Alors qu’il y a un an, l’administration Trump coupait les vivres aux organisation pour l’avortement dans les pays comme Madagascar, le débat concernant ce droit est lancé dans la Grande Île.

Oui, Madagascar est un pays très conservateur en apparence, un pays où les rôle politique de l’Eglise est totalement assumé. Mais dans les faits, beaucoup de femmes malgaches ont recours à des avortements clandestins, dans des conditions qui peuvent entraîner la mort.

Alors, ne faudrait-il pas rendre cela légal ? C’est, en substance, le débat d’aujourd’hui.

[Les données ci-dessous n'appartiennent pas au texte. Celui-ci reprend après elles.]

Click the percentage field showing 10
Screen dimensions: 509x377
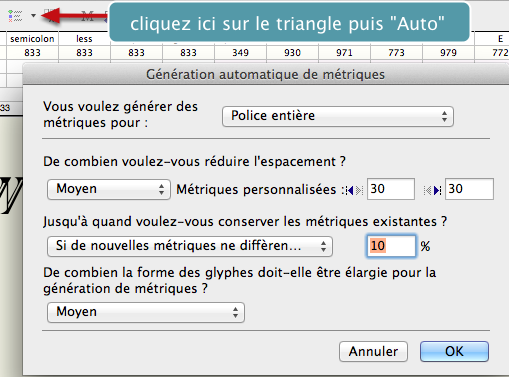tap(391, 246)
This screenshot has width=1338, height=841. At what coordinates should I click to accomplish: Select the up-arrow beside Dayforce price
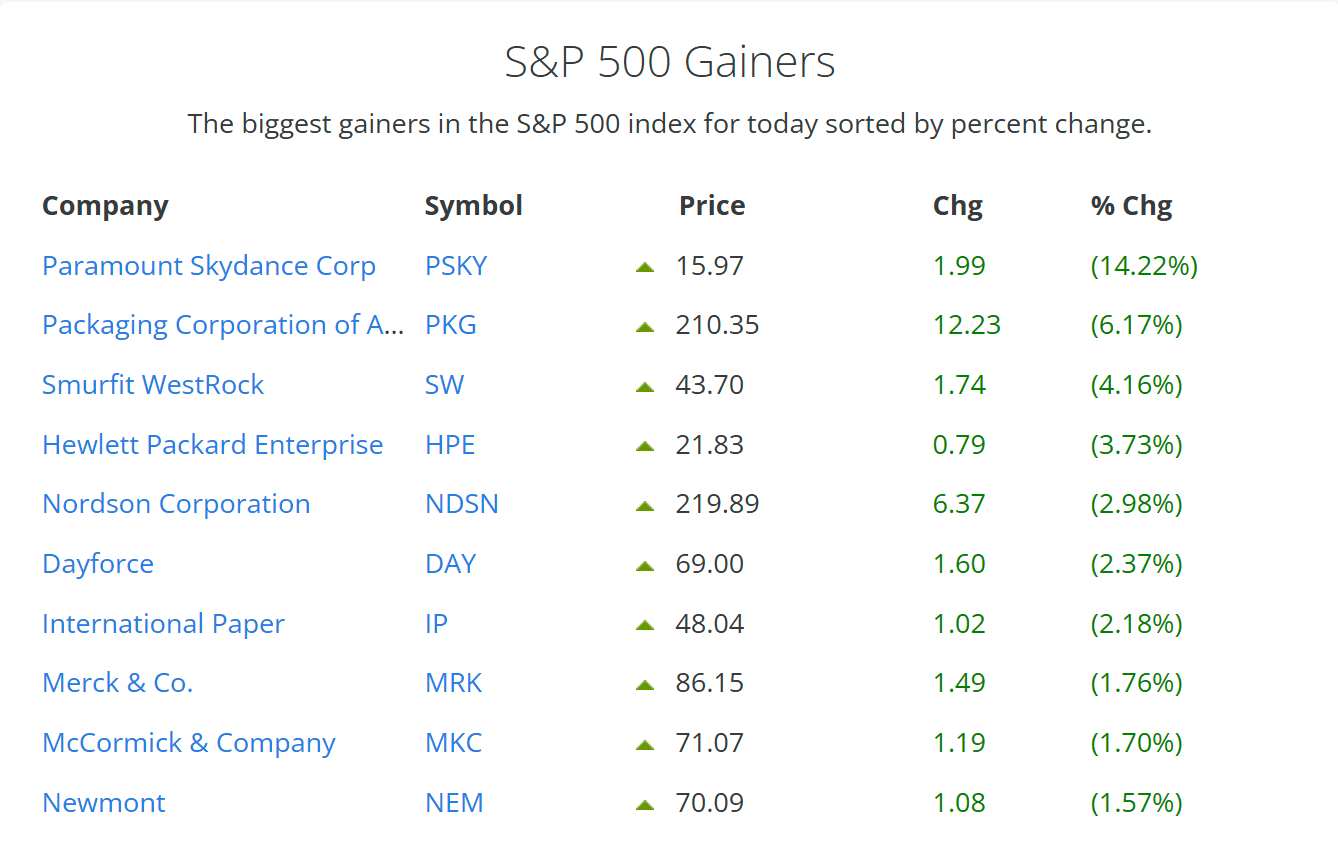645,564
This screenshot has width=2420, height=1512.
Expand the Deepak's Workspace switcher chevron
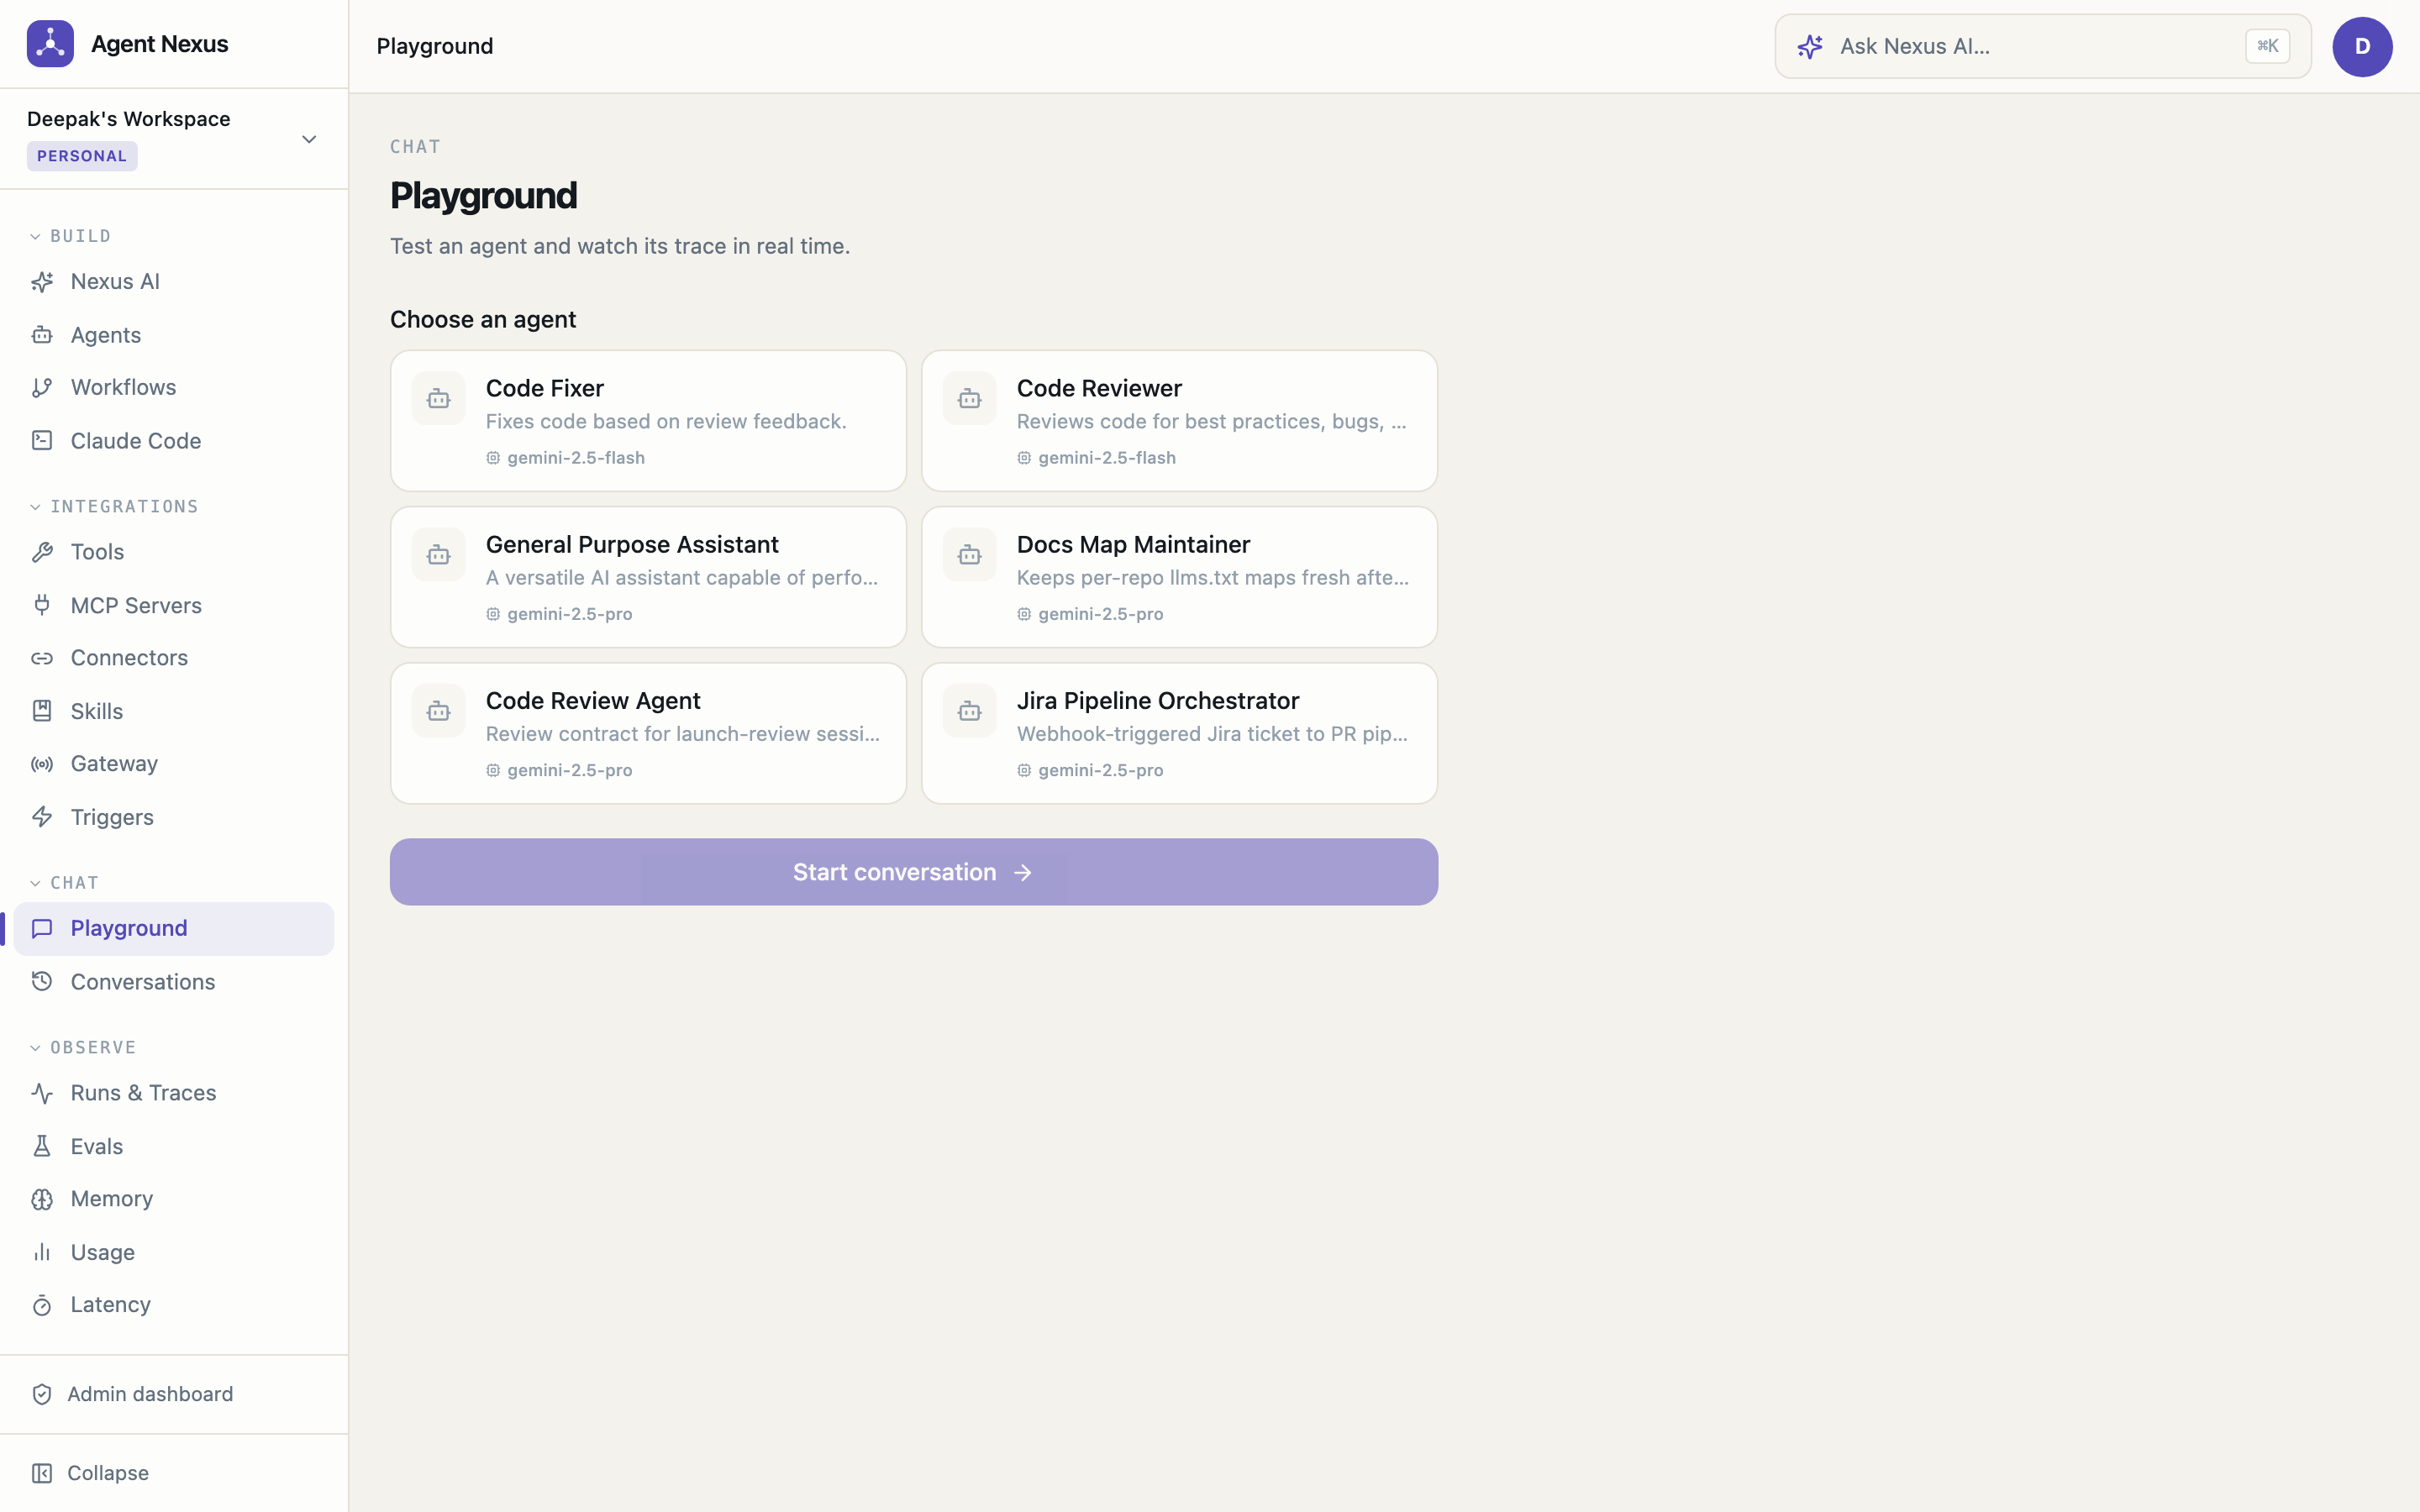click(x=309, y=139)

« 53,5% des jeunes femmes entre 15 et 24 ans en milieu urbain avaient fait au moins un avortement pour l’année 2007 », rappelle la bloggeuse Tiasy sur Mondoblog. « 75 000 avortements clandestins sont pratiqués chaque jour dans la Grande île. Sur ces 75 000 avortements, près de 575 décès sont enregistrés ».

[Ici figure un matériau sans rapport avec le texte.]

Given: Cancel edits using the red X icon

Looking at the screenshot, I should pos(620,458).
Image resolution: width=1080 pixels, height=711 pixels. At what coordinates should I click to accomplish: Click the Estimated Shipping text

Les voix s’élèvent enfin, après l’intervention remarquée de Justin Trudeau à ce sujet lors du Sommet de la Francophonie en 2016, l’hommage à Simone Veil qui a traversé les frontières en 2017 et… le refus du pouvoir législatif malgache de légaliser l’avortement dans une loi sur le planning familial en 2017.